Work to be completed:
Return the lines of the listing below exactly as they appear, beginning at the one with "This screenshot has" and stopping after the one with "The width and height of the screenshot is (461, 385)."; do not include pictures.

Records supplied:
================================

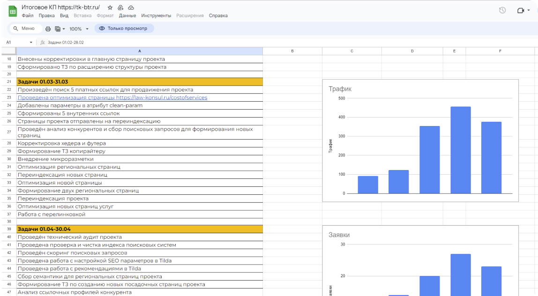Print the spreadsheet using the printer icon
Screen dimensions: 538x296
(x=48, y=29)
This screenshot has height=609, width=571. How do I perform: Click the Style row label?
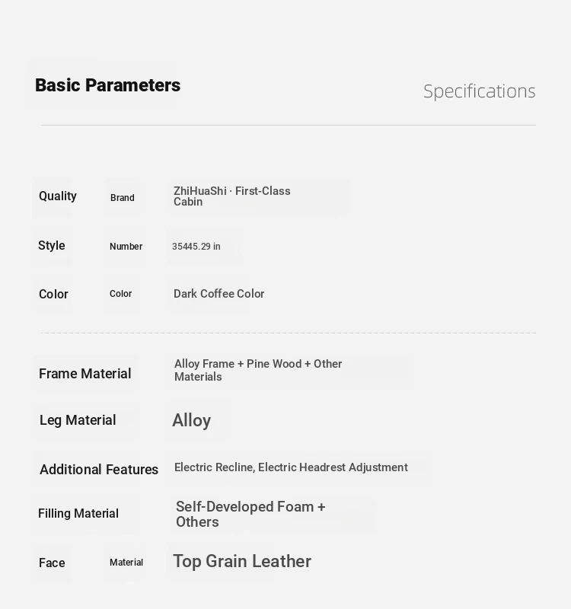(x=51, y=245)
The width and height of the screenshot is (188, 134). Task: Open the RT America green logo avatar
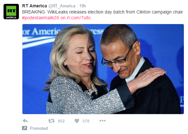coord(11,12)
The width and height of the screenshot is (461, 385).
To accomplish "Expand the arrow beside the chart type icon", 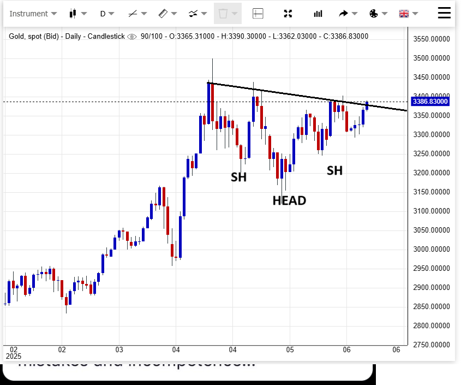I will click(x=84, y=14).
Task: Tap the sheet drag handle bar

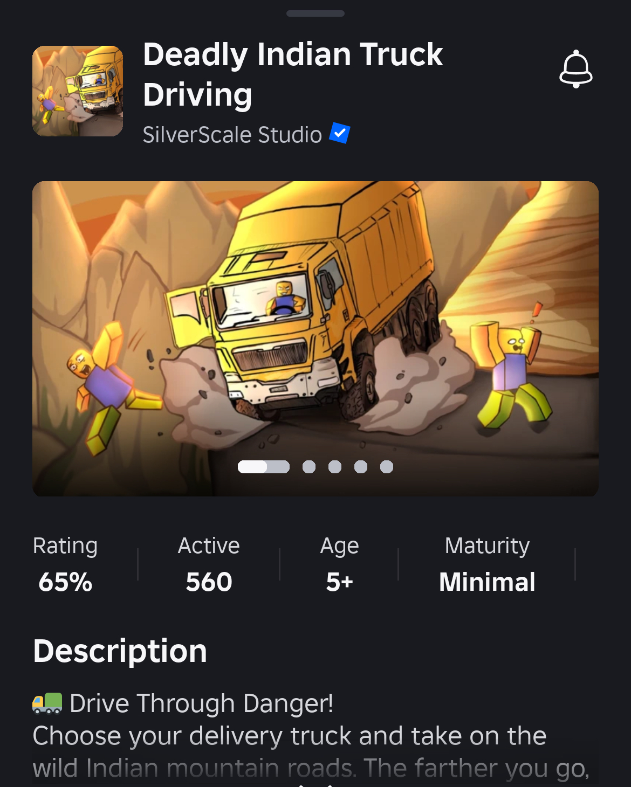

================================

Reply to the exercise:
This screenshot has height=609, width=571. How do I perform: Click the Style row label?
(x=51, y=245)
The width and height of the screenshot is (188, 134). Task: Open the RT America green logo avatar
coord(11,12)
The width and height of the screenshot is (461, 385).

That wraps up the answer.